This no-threshold epidemiology problem is not unique to Chernobyl, and similarly hinders attempts to estimate low level radon pollution, air pollution and natural sunlight exposures. Determining the elevated risk or total number of deaths from very low doses is completely subjective, and while much higher values would be detectable, lower values are outside the statistically significant reach of empirical science and are expected to remain unknowable.[6][7]

From model-based epidemiological studies, the incidence of thyroid cancer cases due to the accident by 2065 compared with other cancer-inducing sources (diet etc.) across Europe, is roughly 1 in 10,000 as a probable worst-case scenario.[8][9] Thyroid cancer is relatively amenable to treatment for several decades.
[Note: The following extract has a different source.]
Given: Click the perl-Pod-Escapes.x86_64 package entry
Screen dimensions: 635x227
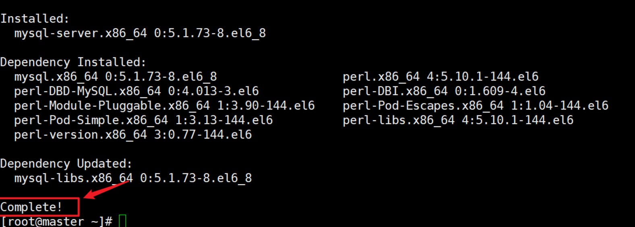Looking at the screenshot, I should tap(423, 106).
Attributing a 1% mortality rate by Tuttle et al. to the 16,000 cases across Europe as predicted by Cardis et al. results in a likely final total death toll from radiation-induced thyroid cancer of around 160.[8][10]

There have been no validated increases in solid cancer reported from the liquidator cohorts. The liquidators were adult at exposure and the vast majority of them received doses under 100 mSv, which is lower than many expect.[11]

Note also that a paper in Science states there is no transgenerational effect of radiation in children born of those working as liquidators. This study used whole genome sequencing in a cohort of parent and child blood samples.[12]